Moreover, routers that are older than three years may prevent you from getting the most of your internet plan. If you think your router is not doing its job or is undermining your bandwidth, then it may be time to replace it. If you see signs that you need a new router, it’s best to replace your old one with the best Wi-Fi 6 router that you can get. 

Getting Wi-Fi 6 devices is also a great investment for the future. The technology will inevitably end up on your doorstep in one form or another. Your next router, phone, laptop, or smart speaker will most likely have support for it.

 

When Not to Get Wi-Fi 6

When Not to Get Wi-Fi 6
Photo by Emile Perron via Unsplash

If you use a few devices for basic use cases (e.g., movie streaming, online games), you may not need the bandwidth boost. You may also not have any need for the anti-congestive features of the technology.

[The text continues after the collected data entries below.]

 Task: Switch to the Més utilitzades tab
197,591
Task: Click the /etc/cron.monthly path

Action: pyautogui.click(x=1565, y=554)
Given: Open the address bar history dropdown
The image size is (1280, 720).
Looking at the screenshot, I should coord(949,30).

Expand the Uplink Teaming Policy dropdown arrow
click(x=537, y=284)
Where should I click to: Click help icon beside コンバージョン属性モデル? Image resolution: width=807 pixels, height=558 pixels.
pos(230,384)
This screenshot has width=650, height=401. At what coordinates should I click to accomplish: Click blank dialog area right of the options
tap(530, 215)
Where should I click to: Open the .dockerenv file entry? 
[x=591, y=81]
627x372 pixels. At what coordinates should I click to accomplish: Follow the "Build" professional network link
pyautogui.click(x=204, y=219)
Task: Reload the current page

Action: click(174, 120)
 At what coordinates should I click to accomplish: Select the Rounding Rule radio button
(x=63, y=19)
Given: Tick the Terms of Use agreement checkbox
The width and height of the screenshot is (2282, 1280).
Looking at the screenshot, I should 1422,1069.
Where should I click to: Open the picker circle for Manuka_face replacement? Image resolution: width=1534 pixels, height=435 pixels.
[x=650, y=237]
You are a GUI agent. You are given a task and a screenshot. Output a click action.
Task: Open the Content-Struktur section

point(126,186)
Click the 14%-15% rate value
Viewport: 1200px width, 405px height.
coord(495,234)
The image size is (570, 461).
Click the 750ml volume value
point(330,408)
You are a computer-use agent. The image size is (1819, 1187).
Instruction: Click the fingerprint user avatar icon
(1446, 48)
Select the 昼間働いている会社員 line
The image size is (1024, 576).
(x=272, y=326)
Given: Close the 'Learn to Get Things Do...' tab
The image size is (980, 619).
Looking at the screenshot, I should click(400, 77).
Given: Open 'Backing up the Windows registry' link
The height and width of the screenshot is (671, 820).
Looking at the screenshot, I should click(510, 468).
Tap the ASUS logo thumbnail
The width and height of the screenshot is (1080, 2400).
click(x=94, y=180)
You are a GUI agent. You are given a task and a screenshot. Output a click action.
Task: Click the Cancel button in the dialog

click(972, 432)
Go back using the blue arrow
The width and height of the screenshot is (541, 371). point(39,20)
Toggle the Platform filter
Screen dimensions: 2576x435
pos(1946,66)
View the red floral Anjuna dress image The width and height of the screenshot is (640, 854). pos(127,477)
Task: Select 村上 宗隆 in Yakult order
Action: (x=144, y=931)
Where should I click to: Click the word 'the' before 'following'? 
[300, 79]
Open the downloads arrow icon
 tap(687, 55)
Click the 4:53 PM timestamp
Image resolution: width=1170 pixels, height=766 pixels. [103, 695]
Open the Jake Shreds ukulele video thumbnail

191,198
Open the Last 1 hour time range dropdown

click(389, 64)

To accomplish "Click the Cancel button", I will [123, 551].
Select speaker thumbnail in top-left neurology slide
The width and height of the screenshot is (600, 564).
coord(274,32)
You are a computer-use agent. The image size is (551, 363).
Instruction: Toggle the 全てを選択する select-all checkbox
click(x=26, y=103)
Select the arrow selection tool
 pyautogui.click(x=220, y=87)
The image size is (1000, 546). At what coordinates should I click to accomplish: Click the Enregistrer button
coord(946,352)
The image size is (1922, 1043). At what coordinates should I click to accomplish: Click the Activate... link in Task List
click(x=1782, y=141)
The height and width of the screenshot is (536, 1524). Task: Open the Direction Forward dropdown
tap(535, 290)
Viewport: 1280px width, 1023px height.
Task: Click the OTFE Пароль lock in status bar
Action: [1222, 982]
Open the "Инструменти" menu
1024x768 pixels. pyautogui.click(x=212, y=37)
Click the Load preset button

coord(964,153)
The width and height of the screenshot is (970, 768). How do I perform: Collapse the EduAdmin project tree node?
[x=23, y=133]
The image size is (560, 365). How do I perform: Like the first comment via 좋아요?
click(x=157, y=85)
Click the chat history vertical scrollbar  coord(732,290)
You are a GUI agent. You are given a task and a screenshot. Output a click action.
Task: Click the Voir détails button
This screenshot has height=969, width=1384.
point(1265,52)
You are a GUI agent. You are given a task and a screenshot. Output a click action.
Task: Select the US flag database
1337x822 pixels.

Most companies have also yet to release devices that directly support Wi-Fi 6, and Wi-Fi 6E compatible devices are even more difficult to find. Because the technology is still scarce in the market, that means that there are still limited options for consumers to choose from. This also makes the technology expensive. Case in point, a Wi-Fi 6 router can set you back USD 100 more than a regular router. Clearly, if you are not prepared to spend extra on a router or other device, then best to stick with common devices.

The most prudent approach is always to hold on to your devices until they have reached the end of their useful lives. This is the economical way and the environmentally-friendly way. If you really want to replace gadgets that are still working, there are ways in which you can have them recycled so they become useful to someone else.

 

Final Thoughts on Wi-Fi 6

Wi-Fi 6
Photo by Sebastian Kanzok via Unsplash

Wi-Fi 6 is a wholly necessary and welcome development with the potential to change everything. It will take some time before the technology is fully available and even more time for people to adopt it.

Nevertheless, its potential to transform our experience with the internet is already clear as day. It will allow us to engage with the internet at a much faster, efficient, and stable pace. It will also allow for mass-scale access to the internet in places that didn’t have it before. But most crucial of all is its potential to pave the way for technological innovation, as it serves as the pillar for many new devices and technologies.